(Collected data entries)
◇ ◇ ◇ ◇

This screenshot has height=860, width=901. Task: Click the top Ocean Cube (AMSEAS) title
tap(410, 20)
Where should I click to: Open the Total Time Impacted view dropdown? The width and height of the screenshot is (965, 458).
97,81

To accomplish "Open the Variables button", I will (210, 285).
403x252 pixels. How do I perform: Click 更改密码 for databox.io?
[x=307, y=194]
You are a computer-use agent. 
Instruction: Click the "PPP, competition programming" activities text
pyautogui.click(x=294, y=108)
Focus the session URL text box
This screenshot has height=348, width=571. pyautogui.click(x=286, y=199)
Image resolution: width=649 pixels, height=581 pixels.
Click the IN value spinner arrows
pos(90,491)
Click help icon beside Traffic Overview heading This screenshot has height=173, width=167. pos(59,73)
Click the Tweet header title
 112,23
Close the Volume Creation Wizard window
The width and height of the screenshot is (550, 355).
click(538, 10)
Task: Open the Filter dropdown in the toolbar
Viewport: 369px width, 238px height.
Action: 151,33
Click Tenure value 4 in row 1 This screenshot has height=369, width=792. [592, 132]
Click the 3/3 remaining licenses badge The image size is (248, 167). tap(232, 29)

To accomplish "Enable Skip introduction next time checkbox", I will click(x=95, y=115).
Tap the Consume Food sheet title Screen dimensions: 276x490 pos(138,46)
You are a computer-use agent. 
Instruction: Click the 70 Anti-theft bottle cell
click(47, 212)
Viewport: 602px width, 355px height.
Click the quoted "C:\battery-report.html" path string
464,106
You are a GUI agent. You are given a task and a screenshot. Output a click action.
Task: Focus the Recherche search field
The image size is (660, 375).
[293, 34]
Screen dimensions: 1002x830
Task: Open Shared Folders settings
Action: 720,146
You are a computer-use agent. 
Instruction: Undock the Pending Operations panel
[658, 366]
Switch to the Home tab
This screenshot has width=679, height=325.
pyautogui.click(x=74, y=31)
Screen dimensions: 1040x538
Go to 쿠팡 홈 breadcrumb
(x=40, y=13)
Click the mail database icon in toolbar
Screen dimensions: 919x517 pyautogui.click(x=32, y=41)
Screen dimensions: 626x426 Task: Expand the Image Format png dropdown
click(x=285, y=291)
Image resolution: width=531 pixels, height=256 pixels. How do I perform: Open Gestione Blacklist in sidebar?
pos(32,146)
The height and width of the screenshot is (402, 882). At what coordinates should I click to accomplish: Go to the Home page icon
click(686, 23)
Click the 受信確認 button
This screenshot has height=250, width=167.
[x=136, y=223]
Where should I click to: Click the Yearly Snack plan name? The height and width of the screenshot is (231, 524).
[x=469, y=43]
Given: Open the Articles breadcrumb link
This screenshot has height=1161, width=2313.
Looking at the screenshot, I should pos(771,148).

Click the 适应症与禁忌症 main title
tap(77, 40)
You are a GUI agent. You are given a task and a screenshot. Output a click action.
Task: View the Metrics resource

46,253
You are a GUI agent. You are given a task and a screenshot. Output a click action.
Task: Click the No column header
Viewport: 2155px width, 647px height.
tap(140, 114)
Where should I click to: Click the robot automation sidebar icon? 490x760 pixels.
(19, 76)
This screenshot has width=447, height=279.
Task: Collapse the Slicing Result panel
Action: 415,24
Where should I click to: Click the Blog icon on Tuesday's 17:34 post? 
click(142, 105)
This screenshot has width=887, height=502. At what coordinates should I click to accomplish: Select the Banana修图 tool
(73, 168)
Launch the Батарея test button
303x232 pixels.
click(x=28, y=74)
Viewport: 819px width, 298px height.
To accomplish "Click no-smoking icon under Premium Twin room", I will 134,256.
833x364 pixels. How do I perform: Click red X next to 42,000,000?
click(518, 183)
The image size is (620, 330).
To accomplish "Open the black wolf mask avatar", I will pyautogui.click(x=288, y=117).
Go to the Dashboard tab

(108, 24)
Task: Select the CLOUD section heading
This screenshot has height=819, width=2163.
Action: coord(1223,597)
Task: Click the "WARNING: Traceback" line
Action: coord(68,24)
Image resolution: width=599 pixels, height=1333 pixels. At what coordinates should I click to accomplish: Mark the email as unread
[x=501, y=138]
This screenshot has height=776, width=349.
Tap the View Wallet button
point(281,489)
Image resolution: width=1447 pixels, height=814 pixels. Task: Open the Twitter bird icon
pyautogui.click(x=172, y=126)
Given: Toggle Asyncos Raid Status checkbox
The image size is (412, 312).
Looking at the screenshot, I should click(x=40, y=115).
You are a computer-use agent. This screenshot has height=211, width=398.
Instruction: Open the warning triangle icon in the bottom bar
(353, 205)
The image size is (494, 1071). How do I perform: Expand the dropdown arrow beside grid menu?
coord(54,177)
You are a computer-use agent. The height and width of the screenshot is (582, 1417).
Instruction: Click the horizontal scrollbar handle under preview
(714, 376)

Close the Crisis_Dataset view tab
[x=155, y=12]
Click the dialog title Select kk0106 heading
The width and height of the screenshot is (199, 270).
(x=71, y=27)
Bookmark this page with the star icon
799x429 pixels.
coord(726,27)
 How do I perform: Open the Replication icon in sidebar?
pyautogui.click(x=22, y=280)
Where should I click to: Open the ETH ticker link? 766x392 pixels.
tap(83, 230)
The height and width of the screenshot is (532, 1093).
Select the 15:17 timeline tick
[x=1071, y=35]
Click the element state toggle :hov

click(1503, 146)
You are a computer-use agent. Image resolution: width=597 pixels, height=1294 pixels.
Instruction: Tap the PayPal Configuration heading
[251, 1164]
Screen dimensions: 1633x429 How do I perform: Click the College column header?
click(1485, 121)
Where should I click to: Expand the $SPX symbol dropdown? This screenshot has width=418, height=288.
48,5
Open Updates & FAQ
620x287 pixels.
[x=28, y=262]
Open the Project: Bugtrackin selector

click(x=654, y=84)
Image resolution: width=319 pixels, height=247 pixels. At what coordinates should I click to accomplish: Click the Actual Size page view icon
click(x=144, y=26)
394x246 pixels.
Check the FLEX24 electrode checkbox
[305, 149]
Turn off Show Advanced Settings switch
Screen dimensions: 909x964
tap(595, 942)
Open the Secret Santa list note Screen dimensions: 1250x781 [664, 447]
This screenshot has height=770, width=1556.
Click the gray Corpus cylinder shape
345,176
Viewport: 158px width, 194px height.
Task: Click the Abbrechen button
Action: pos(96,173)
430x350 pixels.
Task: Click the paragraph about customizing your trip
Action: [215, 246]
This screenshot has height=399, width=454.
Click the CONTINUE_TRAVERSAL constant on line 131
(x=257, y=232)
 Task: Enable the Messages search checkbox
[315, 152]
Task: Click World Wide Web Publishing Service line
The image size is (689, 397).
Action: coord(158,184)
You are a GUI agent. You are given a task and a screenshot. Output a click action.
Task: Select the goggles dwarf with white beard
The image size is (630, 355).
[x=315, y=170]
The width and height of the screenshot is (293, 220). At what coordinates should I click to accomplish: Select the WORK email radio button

◇ ◇ ◇ ◇

Work task: Return exactly the lines of the data, and only those, from the line with "This screenshot has height=770, width=1556." through the last line, inclusive.

Final answer:
This screenshot has height=770, width=1556.
Click the gray Corpus cylinder shape
345,176
Viewport: 158px width, 194px height.
Task: Click the Abbrechen button
Action: pos(96,173)
430x350 pixels.
Task: Click the paragraph about customizing your trip
Action: [215, 246]
This screenshot has height=399, width=454.
Click the CONTINUE_TRAVERSAL constant on line 131
(x=257, y=232)
 Task: Enable the Messages search checkbox
[315, 152]
Task: Click World Wide Web Publishing Service line
The image size is (689, 397).
Action: coord(158,184)
You are a GUI agent. You are given a task and a screenshot. Output a click action.
Task: Select the goggles dwarf with white beard
The image size is (630, 355).
[x=315, y=170]
The width and height of the screenshot is (293, 220). At what coordinates should I click to accomplish: Select the WORK email radio button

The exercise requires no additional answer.